I worked hard, along with many others of both parties, to pass the current version of the War Crimes Act. I think the current law is a good law, and the concerns that have been raised about it could best be addressed with minor adjustments, rather than with sweeping changes.

In 1996, working with the Department of Defense, Congress passed the War Crimes Act to provide criminal penalties for certain war crimes committed by and against Americans. The next year, again with the Pentagon's support, Congress extended the War Crimes Act to violations of the baseline humanitarian protections afforded by Common Article 3 of the Geneva Conventions. Both measures were supported by a broad bipartisan consensus, and I was proud to sponsor the 1997 amendments.

The legislation was uncontroversial for a good reason. As I explained at the time, the purpose and effect of the War Crimes Act as amended was to provide for the implementation of America's commitment to the basic international standards we subscribed to when we ratified the Geneva Conventions in 1955. Those standards are truly universal: They condemn war criminals whoever and wherever they are.

That is a critically important aspect of the Geneva Conventions and our own War Crimes Act. When we are dealing with fundamental norms that define the commitments of the civilized world, we cannot have one rule for us and one for them, however we define "us" and "them." As Justice Jackson said at the Nuremberg tribunals, "We are not prepared to lay down a rule of criminal conduct against others which we would not be willing to have invoked against us."

In that regard, I am disturbed that the legislation before us narrows the scope of the War Crimes Act to exclude certain violations of the Geneva Conventions and, perhaps more disturbingly, to retroactively immunize past violations. Neither the Congress nor the Department of Defense had any problem with the War Crimes Act as it now stands when we were focused on using it to prosecute foreign perpetrators of war crimes. I am concerned that this is yet another example of this administration overreaching, disregarding the law and our international obligations, and seeking to immunize others to break the law. It also could well prevent us from prosecuting rogues who we all agree were out of line, like the soldiers who mistreated prisoners at Abu Ghraib.

The President said on May 5, 2004 about prisoner mistreatment at Abu Ghraib: "I view those practices as abhorrent." He continued: "But in a democracy, as well, those mistakes will be investigated, and people will be brought to justice." The Republican leader of the Senate said on the same day: "I rise to express my shock and condemnation of these despicable acts. The persons who carried them must face justice."

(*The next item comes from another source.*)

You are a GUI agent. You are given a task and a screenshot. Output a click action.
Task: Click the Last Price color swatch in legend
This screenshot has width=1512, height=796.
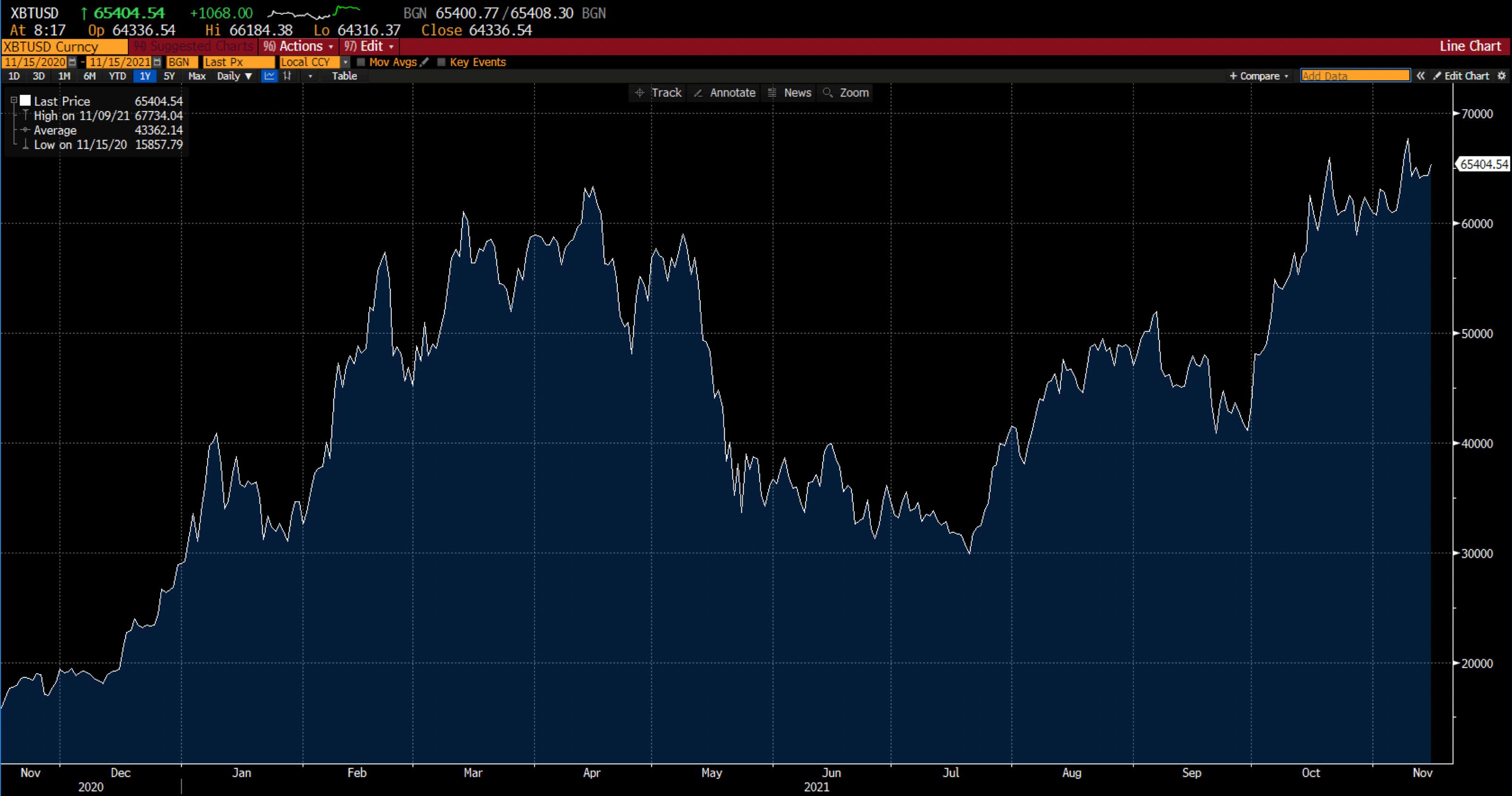(x=25, y=101)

Many of the despicable tactics used in Abu Ghraib the use of dogs, forced nudity, humiliation of various kinds do not appear to be covered by the narrow definitions this legislation would graft into the War Crimes Act; of course, despite the President's calls for clarity, the new provisions are so purposefully ambiguous that we cannot know for sure. If the Abu Ghraib abuses had come to light after the perpetrators left the military, they might not have been able to be brought to justice under the administration's formulation.

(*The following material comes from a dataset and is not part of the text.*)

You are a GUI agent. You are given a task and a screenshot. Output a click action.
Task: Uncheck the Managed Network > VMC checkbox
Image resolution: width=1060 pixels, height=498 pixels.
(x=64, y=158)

The President and the Congress should not be in the business of immunizing people who have broken the law, making us less safe, turning world opinion against us, and undercutting our treaty obligations in ways that encourage others to ignore the protections those treaties provide to Americans. We should be very careful about any changes we make.

If we lower our standards of domestic law to allow outrageous conduct, we can do nothing to stop other countries from doing the same. This change in our law does not prevent other countries from prosecuting our troops and personnel for violations of the Geneva Convention if they choose; it only changes our domestic law. But it could give other countries a green light to change their own law to allow them to treat our personnel in cruel and inhuman ways.

Let me be clear. There is no problem facing us about overzealous use of the War Crimes Act by prosecutors. In fact, as far as I can tell, the Ashcroft Justice Department and the Gonzales Justice Department have yet to file a single charge against anyone for violation of the War Crimes Act. Not only have they never charged American personnel under the act, they have never used it to charge terrorists either.

We can address any concerns about the War Crimes Act with reasonable amendments, as the Warner-Levin bill did, without gutting the Act in a way that undermines our moral authority and makes us less safe. Senator Levin's amendment goes back to the Warner-Levin bill's formulation, and I urge Senators of both parties to support it.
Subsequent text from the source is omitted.